Quietbeef said:Someone who's given real thought and care to a cause and aims to make changes through their art, can typically represent it better than creating a piece of media that has nothing to do with it and then awkwardly inserting some childishly superficial commentary on the subject. It betrays how little thought they actually gave it, how little it mattered to the story they were telling.I'd argue this is more about if they are or aren't willing to take chances with their material, as even executive meddling can ruin an otherwise pure story if the ones producing it don't think it's such a good idea.
The ones who are more willing to take risks still risk themselves simply being a bad writer, and said badly written material can look interchangeable from slapping disenfranchised labels onto box office bait for a quick dollar. The only determining factor is if there's any room to gamble on it's potential quality or not, and if not for Youtube we'd likely not even be seeing anything that isn't overtly sterilized otherwise.
Though I am curious, in what way do you feel like the social agenda they pushed betrayed the original series? I imagine it would have to be more than casting women and non-white people. Did they do something with the story that really undermined the message of the original?Watchmen felt like a macho grit piece of work, I can understand how that'd change the feel of it. It came out during the mid-eighties, and when compared to other pieces out around the same time it captures a feel that I'd argue would be completely lost in the modern era.
Much of what made Watchmen good was how hard the plot goes (ignoring how hard the movie softened it). People bleed after brutal meaty hits of combat, they are rude and gruff in a seasoned way that's significantly more old fashioned than what we see now, the idea of gender roles is much more 'traditional' in the behaviors of the characters in relation to their point in history to the point of making their female characters who are stuck in such patriarchy an interesting struggle story of their own... modernizing it will lose much of the original artistry.

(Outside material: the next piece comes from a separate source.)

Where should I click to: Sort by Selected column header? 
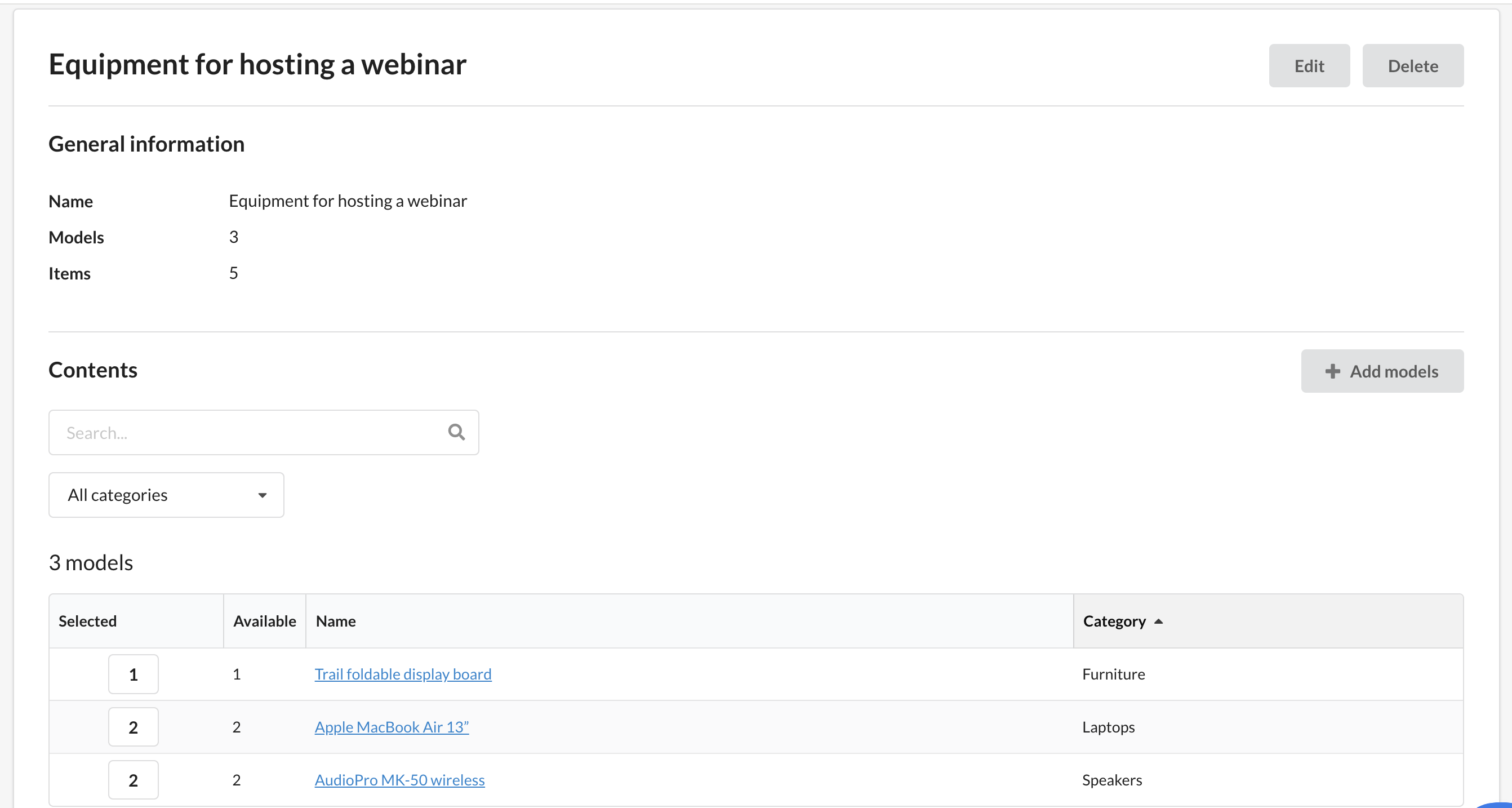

Of course I'm saying all of this having not seen the TV spinoff, but the original Watchmen is a work of art that I'd argue is best left untouched. If they actually stuck to the grit of the original work as a baseline I don't think many companies would see it as capable of selling nowadays either.
That may be true, but I don't think it's impossible for a good writer who's given real thought to the issues to take something of that nature and utilize its strengths to tell a different grim story about the reality of a newer society. In fact, I'd be really interested to see something like that done well.